Opinión

Otro 7 de junio, hablemos de periodismo

Por Tato Cervella.

Hablemos de periodismo, hablemos de la profesión un ratito. Cinco minutos nada más. Durante más de 15 años uno viene viviendo de esta profesión, aprendiendo, capacitándose, buscando un estilo, una carrera, para trazar un camino que deje una huella en lo que uno hace, dice, escribe, piensa y reflexiona.

Horas pensando una sola palabra, para que se ajuste a la idea que se quiere contar, o los hechos a interpretar. Leyendo mucho, sí. Porque la lectura es la fuente del buen periodismo.

No es solo cuestión de sentarse y hablarle a un micrófono. Eso es lo más fácil, lo más cómodo. Lo difícil es generar un vínculo de confianza, entre el conductor y su oyente. Donde del otro lado está usted, esperando cada mañana para ver que decimos, como lo decimos.

Pero Ramallo me costó. Trabajar acá me costó. Estuve al frente de grandes medios, grandes programas, trabajando con figuras del periodismo, que son maestros, de esos que hacen de esta profesión un juego de niños. Pero acá sí que me costó.

Reconozco que hay grandes colegas, grandes periodistas que valen su peso en oro. Que son educados, son coherentes, precisos, profesionales y dedicados. Pero hay otros que no.

Hay un sector, minúsculo, intrascendente, simple y vulgar, que deshonra esta profesión. Que hace del mal gusto, de lo mal educado, de lo violento su palabra. Muchas veces para ofender, agraviar, atacar, lesionar la integridad moral, profesional y personal de muchas personas, políticos, empresarios, comerciantes, trabajadores o colegas.

Un “periodismo” que necesita un espejo, mirarse en el otro para diferenciarse y atacar. Sin argumentos, siempre. Solo con la violencia que producen las palabras, vacías de mentiras, que solo tienen como objetivo lastimar.

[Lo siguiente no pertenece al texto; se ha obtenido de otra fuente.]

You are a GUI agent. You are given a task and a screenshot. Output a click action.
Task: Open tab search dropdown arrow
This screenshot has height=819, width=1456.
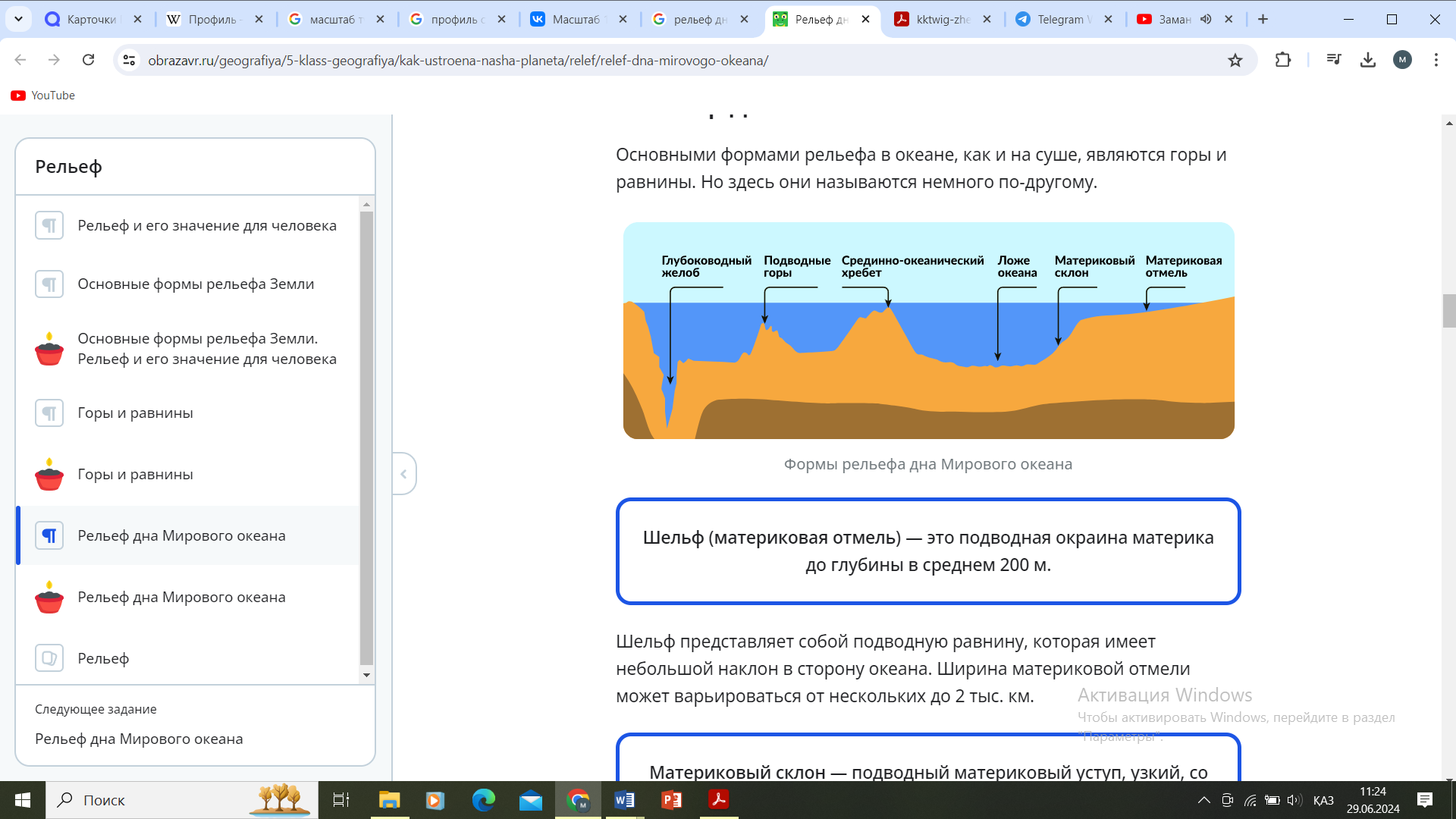pyautogui.click(x=18, y=19)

Reconozco que me costó Ramallo. Me costó entender que eso es válido. Que todo vale a la hora de hablar en una radio. De que se subestimara al oyente de una manera obscena, que se puede decir cada cosa, cada barbaridad sin medir consecuencias. Que hacer de la mentira un lugar común. Como si todos fuéramos de esa condición.

Uno siempre apela que esta profesión se dignifique por el camino de la verdad y la responsabilidad. Porque eso he aprendido durante años de hacer periodismo. Gráfico, radial, digital, y en este último tiempo en la televisión. Siempre preocupado en el que está del otro lado, de asumir la responsabilidad de estar a la altura de las circunstancias, de satisfacer esa necesidad de estar informado, con respeto y coherencia. Ojo, no soy de los que hacen un culto de la objetividad, el periodismo lo ejercer las personas, sujetos al fin. Y la subjetividad allí radica, en darle el estilo, la impronta, el sello que uno va buscando siempre. Para ser diferente, para ser mejor.

Eso sí, nunca la mentira. Nunca hablar del otro, como un enemigo. Como un ser a combatir. La diversidad es saludable, siempre. Pero hoy eso no existe. Lamentablemente encontramos en el camino seres que los mueve la envidia y la bronca. De verse en ese espejo y no llegar ni a los talones. De querer trascender desde un espacio radial con mentiras, provocaciones e insultos hacia los demás. De encontrase en ese minúsculo lugar de la envidia, que genera violencia y envenena con sus palabras.

Es hermosa esta profesión, no perdamos la oportunidad de ejercerla. Hagamos periodismo. Es una profesión hermosa, maravillosa, llena de gratificaciones. No se dejen llevar por la envidia y la bronca, porque al final, todo vuelve en la vida.